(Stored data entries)
▼▼▼
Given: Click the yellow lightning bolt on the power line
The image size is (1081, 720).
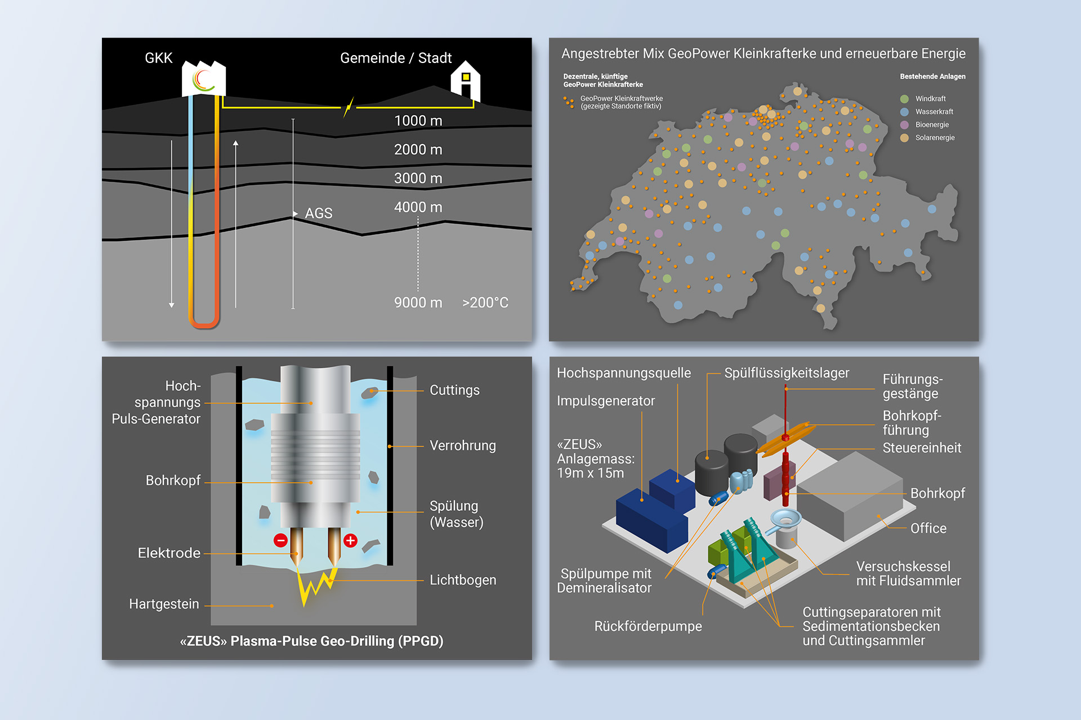Looking at the screenshot, I should [x=349, y=106].
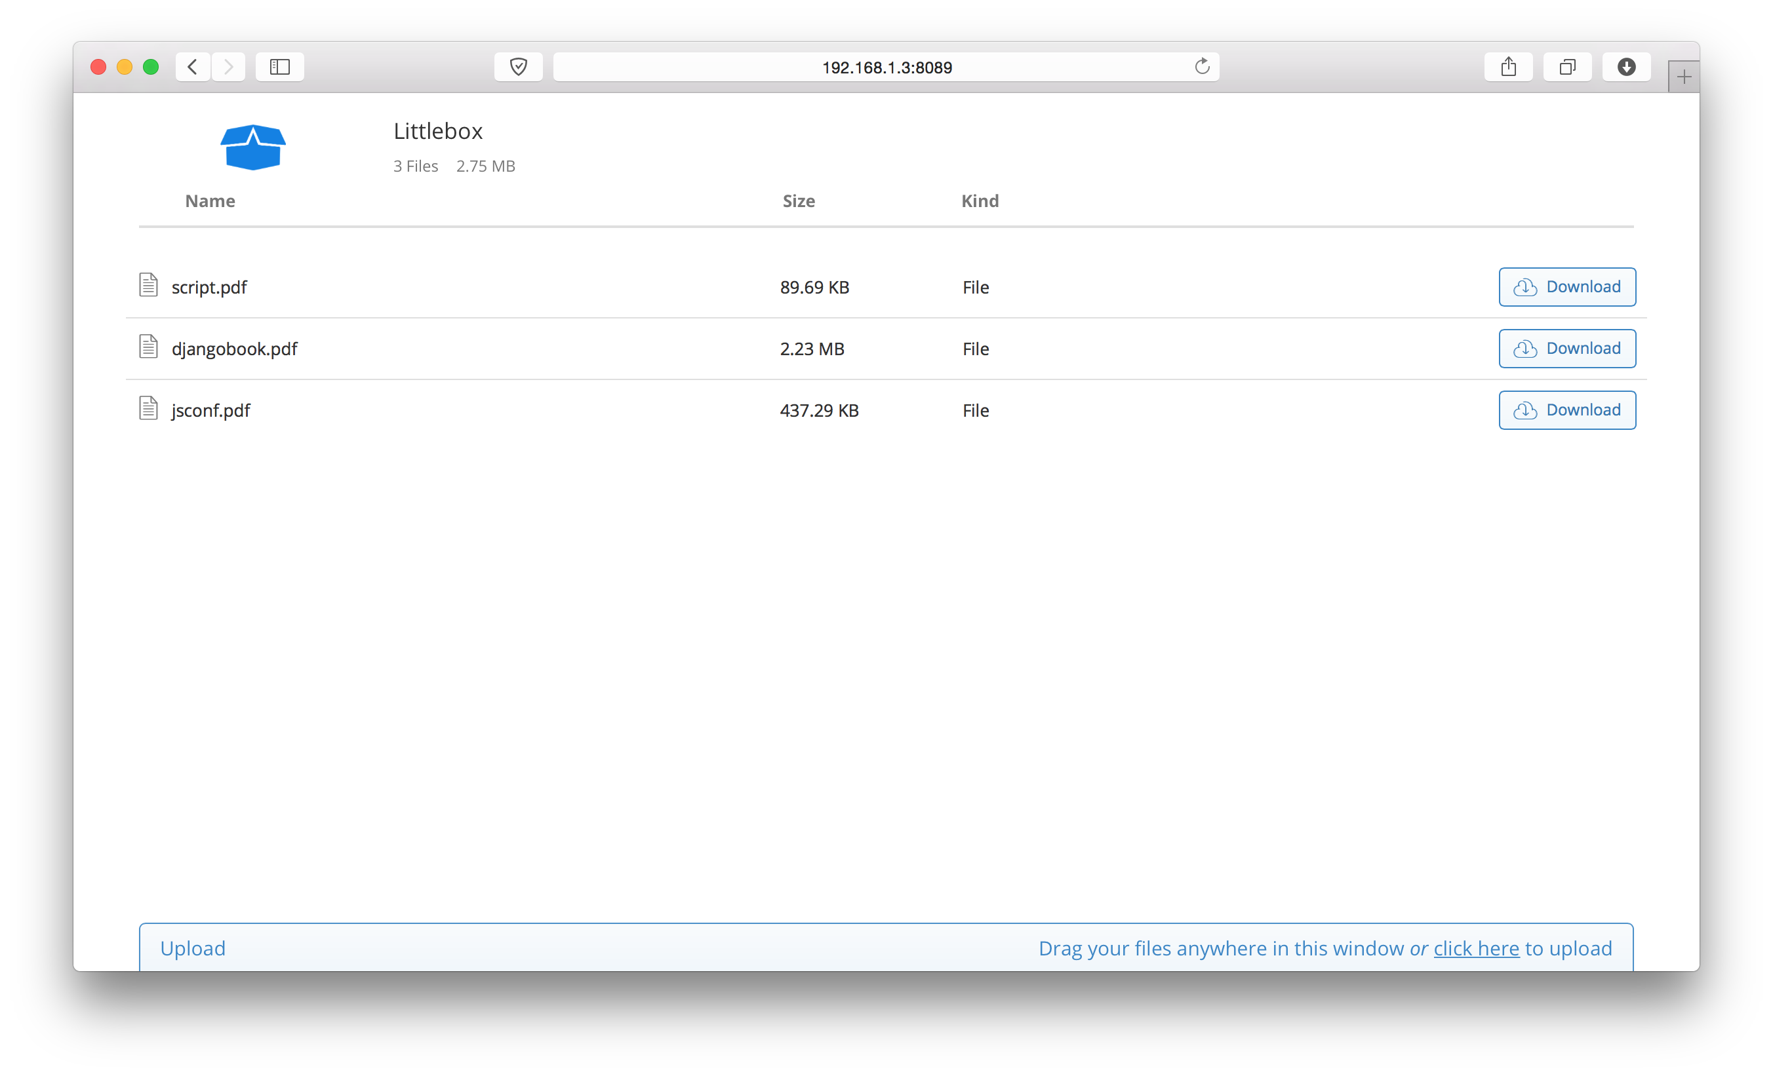Open a new tab with plus button
Viewport: 1773px width, 1076px height.
point(1684,77)

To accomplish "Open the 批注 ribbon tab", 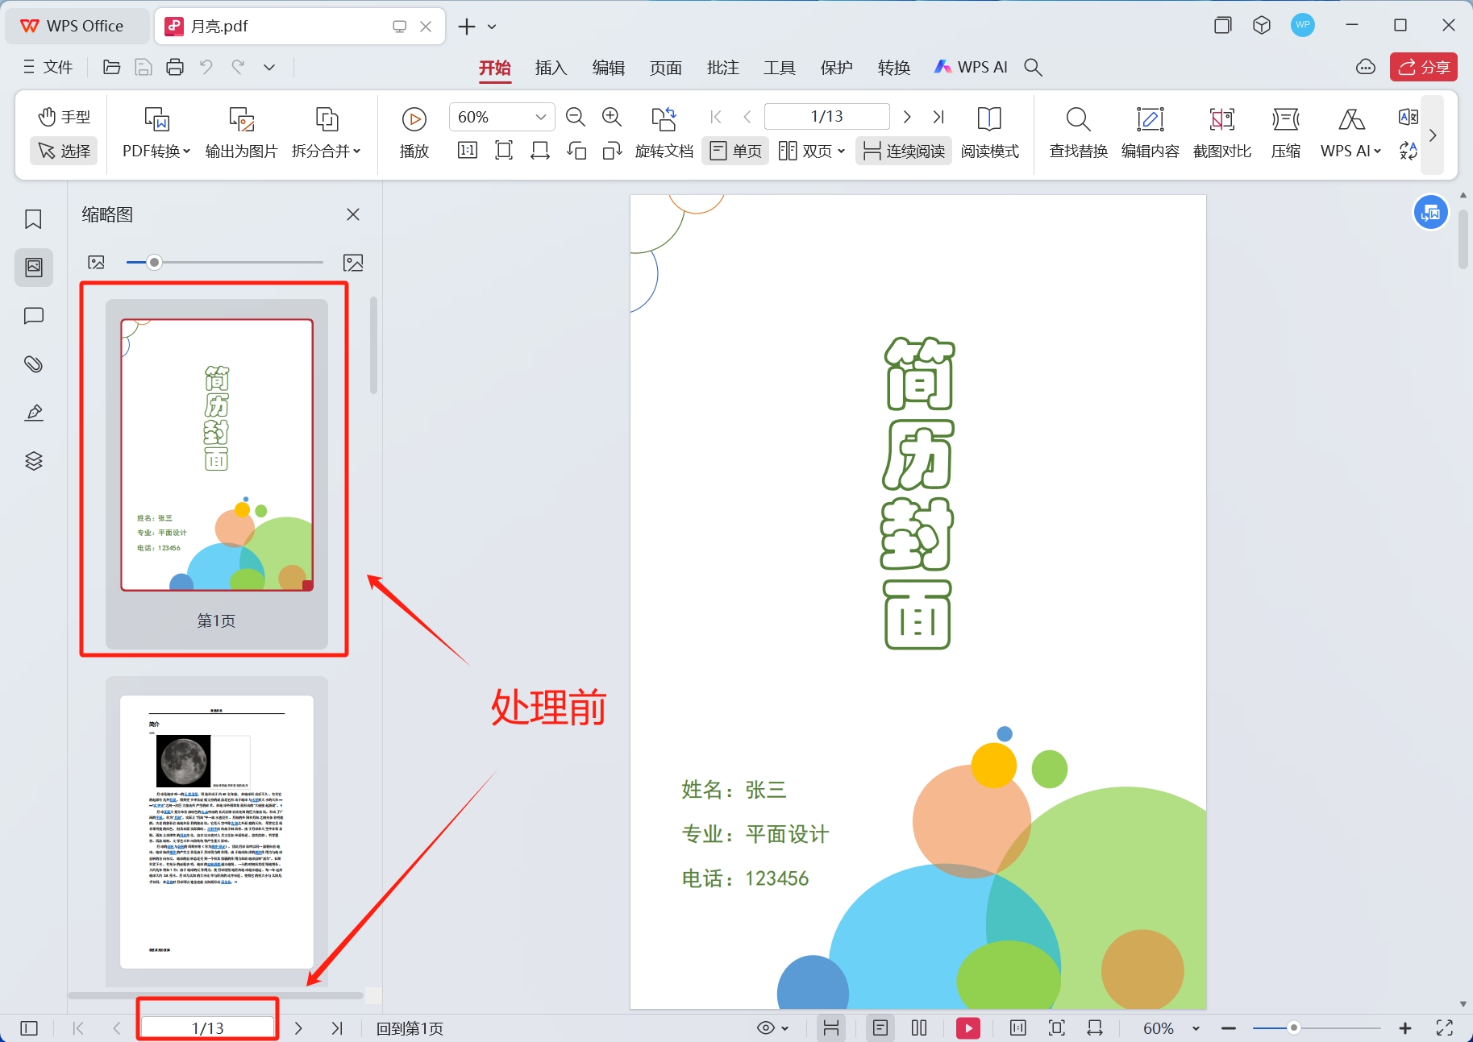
▲▲▲
Each entry above must come back exactly as written. Drop the images.

=== TASK ANSWER ===
Given: Click the yellow lightning bolt on the power line
The image size is (1081, 720).
Looking at the screenshot, I should [x=349, y=106].
Open a new tab with plus button
Viewport: 1773px width, 1076px height.
point(1684,77)

To accomplish "Open the 批注 ribbon tab", 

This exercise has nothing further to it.